Ereshegal sat down heavily, her emotion spent. “Who are you moaning, groaning and sighing with me?” she asked in quiet amazement. “Thank you. I will give you a gift”. She offered them the river, or fields in harvest but they politely declined.

“We only ask for one thing, dear lady”

“And what is that?” she asked, her great dark eyes following the tiny hovering creatures.

“The corpse of Inanna”. Ereshegal shrugged. The frenzied fury had dissipated and she had no more wish to keep her sister’s disgraced body. She released Inanna to them, then rolled into a ball and went to sleep.

The tiny creatures hurriedly sprinkled the fragrant morsels of Enki’s food and water of life on the cold corpse of Inanna. Within seconds she arose, more beautiful, vibrant and alive than before she’d entered the Great Below.

Just as quickly, the Judges of the Underworld came out of the air to swirl around her and demand a soul in her place. Demons clung to her side as she passed through each gate and regained her possessions. The demons would not release her until they received a life in return for hers. Since no one before had ever returned from the Underworld alive, Inanna had to sacrifice a life if she were to return.

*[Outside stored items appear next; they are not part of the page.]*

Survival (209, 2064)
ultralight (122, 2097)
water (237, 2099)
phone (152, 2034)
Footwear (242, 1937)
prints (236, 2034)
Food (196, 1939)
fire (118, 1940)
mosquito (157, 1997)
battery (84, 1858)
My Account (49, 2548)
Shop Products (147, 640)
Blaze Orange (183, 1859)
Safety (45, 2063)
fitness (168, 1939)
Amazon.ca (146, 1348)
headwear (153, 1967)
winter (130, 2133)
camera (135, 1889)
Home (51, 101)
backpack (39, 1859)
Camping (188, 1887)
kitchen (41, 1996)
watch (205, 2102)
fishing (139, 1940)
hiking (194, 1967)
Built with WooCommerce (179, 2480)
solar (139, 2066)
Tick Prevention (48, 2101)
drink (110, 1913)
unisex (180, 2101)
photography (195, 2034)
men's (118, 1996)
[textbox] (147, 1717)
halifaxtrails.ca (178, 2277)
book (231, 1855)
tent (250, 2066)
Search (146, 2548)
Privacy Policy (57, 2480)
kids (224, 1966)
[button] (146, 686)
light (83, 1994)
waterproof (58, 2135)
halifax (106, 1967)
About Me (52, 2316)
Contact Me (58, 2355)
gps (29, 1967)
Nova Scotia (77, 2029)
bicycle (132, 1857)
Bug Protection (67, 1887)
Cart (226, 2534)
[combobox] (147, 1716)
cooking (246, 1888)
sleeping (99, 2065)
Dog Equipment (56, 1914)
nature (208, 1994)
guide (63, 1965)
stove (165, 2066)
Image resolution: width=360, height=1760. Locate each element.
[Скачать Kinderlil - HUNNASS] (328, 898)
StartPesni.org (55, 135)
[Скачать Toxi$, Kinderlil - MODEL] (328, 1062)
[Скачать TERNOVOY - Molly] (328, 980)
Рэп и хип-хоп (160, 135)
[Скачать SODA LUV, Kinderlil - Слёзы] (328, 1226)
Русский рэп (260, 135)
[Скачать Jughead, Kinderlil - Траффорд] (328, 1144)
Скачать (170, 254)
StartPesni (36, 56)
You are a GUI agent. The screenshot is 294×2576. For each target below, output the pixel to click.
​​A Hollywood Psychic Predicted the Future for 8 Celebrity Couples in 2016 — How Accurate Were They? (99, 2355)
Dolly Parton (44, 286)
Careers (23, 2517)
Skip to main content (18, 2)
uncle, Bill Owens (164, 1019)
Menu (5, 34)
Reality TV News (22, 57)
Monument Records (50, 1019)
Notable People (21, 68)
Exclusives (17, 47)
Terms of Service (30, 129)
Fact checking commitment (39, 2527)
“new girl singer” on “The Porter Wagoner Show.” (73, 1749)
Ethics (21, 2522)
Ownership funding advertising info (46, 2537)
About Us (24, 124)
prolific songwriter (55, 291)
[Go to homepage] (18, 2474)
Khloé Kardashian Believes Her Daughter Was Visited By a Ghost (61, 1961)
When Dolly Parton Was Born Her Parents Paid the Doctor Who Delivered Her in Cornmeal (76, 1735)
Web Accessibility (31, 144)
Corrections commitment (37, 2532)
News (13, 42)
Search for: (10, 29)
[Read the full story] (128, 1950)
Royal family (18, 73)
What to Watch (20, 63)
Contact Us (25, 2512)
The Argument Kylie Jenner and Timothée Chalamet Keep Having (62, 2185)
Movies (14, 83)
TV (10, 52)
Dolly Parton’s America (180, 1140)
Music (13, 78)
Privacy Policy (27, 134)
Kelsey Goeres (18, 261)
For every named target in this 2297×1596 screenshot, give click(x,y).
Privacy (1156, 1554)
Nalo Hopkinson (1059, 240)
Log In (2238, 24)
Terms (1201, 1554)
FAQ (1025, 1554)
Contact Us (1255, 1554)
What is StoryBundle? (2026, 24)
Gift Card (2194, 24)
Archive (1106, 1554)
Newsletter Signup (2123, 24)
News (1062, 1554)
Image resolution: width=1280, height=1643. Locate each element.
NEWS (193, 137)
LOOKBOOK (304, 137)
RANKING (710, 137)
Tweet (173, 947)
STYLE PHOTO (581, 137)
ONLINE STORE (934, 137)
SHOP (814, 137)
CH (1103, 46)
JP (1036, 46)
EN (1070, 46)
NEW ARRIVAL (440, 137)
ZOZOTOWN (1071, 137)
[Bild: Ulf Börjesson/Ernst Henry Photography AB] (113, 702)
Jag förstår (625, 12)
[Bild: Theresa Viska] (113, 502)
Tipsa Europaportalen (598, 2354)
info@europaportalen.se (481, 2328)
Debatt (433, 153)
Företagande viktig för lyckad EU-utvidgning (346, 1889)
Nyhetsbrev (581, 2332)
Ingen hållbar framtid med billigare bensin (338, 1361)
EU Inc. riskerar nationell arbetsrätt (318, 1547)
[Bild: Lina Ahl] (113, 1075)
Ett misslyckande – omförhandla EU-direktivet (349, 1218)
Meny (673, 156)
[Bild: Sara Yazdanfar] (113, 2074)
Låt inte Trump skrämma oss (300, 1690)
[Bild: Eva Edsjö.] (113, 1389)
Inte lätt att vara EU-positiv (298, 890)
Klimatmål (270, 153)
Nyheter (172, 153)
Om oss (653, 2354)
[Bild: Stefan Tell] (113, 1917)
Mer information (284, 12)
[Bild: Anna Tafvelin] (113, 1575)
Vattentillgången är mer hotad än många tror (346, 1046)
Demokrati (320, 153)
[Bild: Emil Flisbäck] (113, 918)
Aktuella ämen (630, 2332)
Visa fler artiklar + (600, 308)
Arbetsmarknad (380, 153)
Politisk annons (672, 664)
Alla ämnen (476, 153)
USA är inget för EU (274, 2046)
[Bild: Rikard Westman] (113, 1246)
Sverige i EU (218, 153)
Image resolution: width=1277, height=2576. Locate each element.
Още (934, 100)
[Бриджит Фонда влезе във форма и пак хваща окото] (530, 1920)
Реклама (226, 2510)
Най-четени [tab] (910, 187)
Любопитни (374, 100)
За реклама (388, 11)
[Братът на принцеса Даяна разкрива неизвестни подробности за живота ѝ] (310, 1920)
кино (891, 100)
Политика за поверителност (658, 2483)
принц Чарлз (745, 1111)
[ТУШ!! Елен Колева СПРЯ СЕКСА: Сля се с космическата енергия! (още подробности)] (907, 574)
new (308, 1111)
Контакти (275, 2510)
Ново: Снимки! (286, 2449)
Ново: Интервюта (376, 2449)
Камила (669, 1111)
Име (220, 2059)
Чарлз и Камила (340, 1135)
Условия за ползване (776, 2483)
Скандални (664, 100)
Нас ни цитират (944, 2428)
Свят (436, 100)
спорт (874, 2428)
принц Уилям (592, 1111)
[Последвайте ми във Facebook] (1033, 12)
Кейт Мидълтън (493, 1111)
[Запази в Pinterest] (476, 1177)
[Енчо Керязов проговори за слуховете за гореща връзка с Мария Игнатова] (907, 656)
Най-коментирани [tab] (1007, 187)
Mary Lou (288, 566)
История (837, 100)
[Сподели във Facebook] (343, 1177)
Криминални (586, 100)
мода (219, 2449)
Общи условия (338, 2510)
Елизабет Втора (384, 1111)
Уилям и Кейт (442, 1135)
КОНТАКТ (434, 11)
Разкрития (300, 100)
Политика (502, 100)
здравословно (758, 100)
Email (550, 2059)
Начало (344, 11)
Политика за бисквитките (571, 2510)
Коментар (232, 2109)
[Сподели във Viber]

The demons would see that she did or they would take her back.

As soon as she stepped above earth, Ninshubur threw herself at her feet in gratitude to the gods. “We will take her!” the demons hissed.

“No!” Inanna gently lifted her loyal servant from the ground. “Because of her my life is saved.”
“Walk on, Inanna”, the restless demons demanded.

The beautiful queen came upon her youngest son dressed in sackcloth. When he saw her he fell to his knees and sang to the gods in his joy.

“We will take him!” the demons writhed anxiously.

“No! Not my beloved son!” shouted Inanna.
“Walk on, Inanna!” the demons demanded. The queen strode forward.

They encountered her eldest son, also dressed in sackcloth who threw himself at her feet. “Oh mother! Thank the gods!”

“We will take him!” the demons panted eagerly.

“No! Not either of my sons!”

“Walk on, Inanna!” She now was at the palace of Heaven and Earth. She entered to find her husband, Dimuzi dressed in shining garments and sitting on her magnificent throne. He did not move when he saw Inanna, as though he were frozen.

Inanna fastened on him the eye of death. “Take him” she whispered softly. “Take Dimuzi.”

Sumerian Snakes

In panic, Dimuzi wailed to the God of Justice, who changed him into a snake so he could escape the demons. But Inanna had given them his life in exchange for hers and it was their job to catch him.

Inanna climbed onto her magnificent throne. Inanna, the Queen of Heaven and Earth restored once more to her rightful position.

Inanna is a form of Venus, the goddess of love and wealth. In these last few days that Venus is retrograde, you might want to do some more “house-cleaning” which means putting your finances in order. Not necessarily bookkeeping, but evaluating what it is you truly value. How do you show love? What’s important to you to share?

Inanna’s story is rich. It shows the love of a loyal servant, which can translate to anything you serve with unwavering faith. It demonstrates the appreciation and loyalty a grateful employer has for a valuable employee. There is no question of the love Inanna has for her children and they for her. One reason Inanna is important to reflect on at this time, is that integrity needs to be a factor in her relationships with her sister and husband. One person cannot carry an entire relationship.

We are in a period of stress for relationships, whether marital, personal or business and it is essential to see them for what they are. Inanna had to travel in the Underworld to see that her husband was a snake (and in other stories they come together again… but mythology is like that). If you’re experiencing any tension in a relationship, the Venus retrograde can show some of the cracks in the foundation. Reflect, renew and “walk on”, if need be.